As reported earlier, Naftogaz claims more than USD 11 billion compensation from Gazprom under the transit contract for the periods not regulated by the Stockholm awards. Naftogaz is the only legal entity eligible for filing such claims.
During the meetings of the previous week, the European Commission agreed that the chosen unbundling model must ensure Naftogaz’s eligibility to represent its interests in this arbitration case.
Based on the conclusions of its legal advisors, Naftogaz believes that only the ISO model can enable Naftogaz to proceed with the arbitration.
4. Cooperation with the international consortium
Naftogaz and MGU are cooperating with a consortium of international companies interested in operating the unbundled TSO. A framework agreement is currently being prepared to enable European experts from consortium member companies to join in the creation of a high-quality and EU-certifiable TSO.
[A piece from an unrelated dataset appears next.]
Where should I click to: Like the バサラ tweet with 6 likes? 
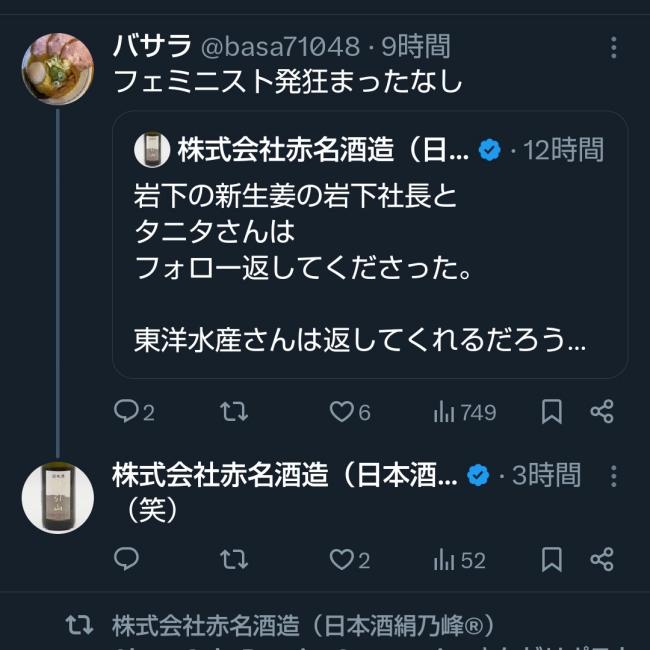(x=350, y=412)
5. Underground gas storage facilities
The international consortium members made it clear that they were going to focus on the gas transmission business only. Storage facilities are not interesting to them, being a non-core unprofitable asset with toxic legacy. Naftogaz therefore established a separate storage system operator (SSO) within Ukrtransgaz, which could be unbundled at a later date when its assets have been cleansed and rightsized.
6. Further steps by MGU
As international partners will clearly insist on operational control over the new TSO, MGU’s functions will obviously transform.
It is important that MGU and the consortium now build trust and relationships so that Naftogaz could work cooperatively with MGU to hand over the TSO in future.
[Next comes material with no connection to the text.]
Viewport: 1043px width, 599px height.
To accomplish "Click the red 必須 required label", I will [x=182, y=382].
7. Negotiating transit with Gazprom and security of supply
Naftogaz is currently responsible for security of transit and security of supply to Ukrainian users. One of the critical tasks during the TSO unbundling process is to ensure uninterrupted operation of the system regarding both transit and domestic transmission.
Naftogaz expects the future TSO to negotiate a new transit contract with Gazprom and counts on support from EU stakeholders in those talks.
As Andriy Kobolyev mentioned at the discussion session, unbundling is impossible without setting cost-reflective transmission tariffs and solving the current problems of imbalance and unauthorized offtake by some heating companies and distribution network operators. Financial viability of the new TSO is one of the key certification requirements. As of now, Ukrtransgaz has accumulated about UAH 30 billion of accounts receivable and continues to do so.
Andriy Kobolyev also believes that TSO unbundling should be delivered regardless of political processes taking place in Ukraine and that by April 2019, Naftogaz and MGU should sign the necessary documents to make the unbundling process irreversible.